**TASK REQUIREMENTS:**
The answer must be a bare number: the count of lines below that contain "legend".

Start of RECORDS FOR THE EXERCISE

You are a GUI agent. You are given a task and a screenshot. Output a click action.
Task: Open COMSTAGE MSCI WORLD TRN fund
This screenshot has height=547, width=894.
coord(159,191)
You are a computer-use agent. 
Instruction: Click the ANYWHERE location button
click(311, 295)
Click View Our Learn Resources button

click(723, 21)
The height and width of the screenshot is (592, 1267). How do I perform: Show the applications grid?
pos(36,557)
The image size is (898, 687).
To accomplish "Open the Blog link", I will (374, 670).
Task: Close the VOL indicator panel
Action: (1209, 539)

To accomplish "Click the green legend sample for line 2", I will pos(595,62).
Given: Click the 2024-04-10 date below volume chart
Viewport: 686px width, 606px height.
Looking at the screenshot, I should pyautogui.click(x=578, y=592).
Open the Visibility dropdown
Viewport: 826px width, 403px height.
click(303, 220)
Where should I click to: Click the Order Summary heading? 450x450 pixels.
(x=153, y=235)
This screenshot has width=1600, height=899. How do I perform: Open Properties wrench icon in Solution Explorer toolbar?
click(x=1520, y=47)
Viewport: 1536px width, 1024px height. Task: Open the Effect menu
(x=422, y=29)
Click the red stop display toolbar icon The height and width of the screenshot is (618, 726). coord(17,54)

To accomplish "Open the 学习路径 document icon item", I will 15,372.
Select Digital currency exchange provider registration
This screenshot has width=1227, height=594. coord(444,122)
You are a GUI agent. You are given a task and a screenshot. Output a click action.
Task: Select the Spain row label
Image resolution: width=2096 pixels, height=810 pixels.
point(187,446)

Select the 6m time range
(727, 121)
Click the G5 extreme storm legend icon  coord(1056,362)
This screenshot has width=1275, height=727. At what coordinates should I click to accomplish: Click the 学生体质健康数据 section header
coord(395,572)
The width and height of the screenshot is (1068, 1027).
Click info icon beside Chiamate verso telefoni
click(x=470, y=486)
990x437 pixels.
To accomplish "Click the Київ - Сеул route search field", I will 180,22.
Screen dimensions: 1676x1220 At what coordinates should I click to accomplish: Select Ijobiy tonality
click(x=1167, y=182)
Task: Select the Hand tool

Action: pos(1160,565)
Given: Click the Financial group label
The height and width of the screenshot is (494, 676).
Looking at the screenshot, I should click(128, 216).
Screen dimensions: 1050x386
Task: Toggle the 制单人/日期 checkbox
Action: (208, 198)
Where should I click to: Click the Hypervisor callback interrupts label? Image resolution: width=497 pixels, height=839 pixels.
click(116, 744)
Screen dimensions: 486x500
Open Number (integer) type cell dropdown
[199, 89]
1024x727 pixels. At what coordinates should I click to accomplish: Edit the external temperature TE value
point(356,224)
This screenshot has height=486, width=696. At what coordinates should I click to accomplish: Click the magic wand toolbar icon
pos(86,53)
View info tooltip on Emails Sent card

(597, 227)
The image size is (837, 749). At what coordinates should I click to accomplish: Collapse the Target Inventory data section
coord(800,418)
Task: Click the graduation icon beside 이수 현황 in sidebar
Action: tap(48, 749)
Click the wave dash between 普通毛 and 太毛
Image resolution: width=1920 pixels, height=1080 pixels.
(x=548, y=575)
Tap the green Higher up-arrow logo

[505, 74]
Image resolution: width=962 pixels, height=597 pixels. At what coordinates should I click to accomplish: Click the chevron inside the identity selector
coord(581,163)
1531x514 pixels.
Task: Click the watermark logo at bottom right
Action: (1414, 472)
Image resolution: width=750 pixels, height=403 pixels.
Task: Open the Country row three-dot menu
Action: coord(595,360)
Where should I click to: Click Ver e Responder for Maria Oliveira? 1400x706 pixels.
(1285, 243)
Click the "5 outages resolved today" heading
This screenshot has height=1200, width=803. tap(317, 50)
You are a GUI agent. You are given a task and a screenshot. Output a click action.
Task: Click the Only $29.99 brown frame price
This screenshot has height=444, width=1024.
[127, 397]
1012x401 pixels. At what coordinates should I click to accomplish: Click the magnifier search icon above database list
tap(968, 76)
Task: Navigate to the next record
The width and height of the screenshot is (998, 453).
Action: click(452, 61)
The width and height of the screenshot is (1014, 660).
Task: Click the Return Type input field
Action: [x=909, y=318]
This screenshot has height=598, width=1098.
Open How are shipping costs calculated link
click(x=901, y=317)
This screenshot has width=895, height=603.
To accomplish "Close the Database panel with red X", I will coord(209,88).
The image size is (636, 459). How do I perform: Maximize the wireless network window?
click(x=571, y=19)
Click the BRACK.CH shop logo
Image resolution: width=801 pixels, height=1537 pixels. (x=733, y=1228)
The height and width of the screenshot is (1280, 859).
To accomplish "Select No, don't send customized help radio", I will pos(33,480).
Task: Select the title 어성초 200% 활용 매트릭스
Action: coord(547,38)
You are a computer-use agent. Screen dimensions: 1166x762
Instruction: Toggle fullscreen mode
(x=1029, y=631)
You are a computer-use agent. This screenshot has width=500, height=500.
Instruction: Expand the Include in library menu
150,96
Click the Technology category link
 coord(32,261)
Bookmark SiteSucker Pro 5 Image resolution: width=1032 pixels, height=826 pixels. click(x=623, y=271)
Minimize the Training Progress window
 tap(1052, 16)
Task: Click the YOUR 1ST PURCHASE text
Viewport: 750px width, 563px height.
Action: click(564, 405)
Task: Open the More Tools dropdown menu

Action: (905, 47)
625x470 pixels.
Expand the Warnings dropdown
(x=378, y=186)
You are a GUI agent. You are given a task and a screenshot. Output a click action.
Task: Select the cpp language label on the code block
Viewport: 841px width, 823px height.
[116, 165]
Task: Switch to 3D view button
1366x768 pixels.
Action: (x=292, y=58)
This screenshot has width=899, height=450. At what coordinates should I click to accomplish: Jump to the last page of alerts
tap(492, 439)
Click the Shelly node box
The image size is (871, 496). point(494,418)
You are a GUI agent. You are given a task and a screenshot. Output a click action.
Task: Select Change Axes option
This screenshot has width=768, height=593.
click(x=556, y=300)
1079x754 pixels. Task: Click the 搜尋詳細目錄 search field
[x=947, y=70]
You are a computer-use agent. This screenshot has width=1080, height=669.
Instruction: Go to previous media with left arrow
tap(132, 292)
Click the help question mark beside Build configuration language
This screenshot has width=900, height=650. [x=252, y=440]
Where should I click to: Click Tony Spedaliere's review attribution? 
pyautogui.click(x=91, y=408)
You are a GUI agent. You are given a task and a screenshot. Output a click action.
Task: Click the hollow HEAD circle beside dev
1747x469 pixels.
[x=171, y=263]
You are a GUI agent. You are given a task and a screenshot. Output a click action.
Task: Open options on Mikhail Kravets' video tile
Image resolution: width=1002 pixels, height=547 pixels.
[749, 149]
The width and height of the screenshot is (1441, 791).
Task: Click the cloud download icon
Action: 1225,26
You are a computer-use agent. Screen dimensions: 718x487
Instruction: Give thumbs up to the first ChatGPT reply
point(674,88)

End of RECORDS FOR THE EXERCISE

**RESPONSE AREA:**
2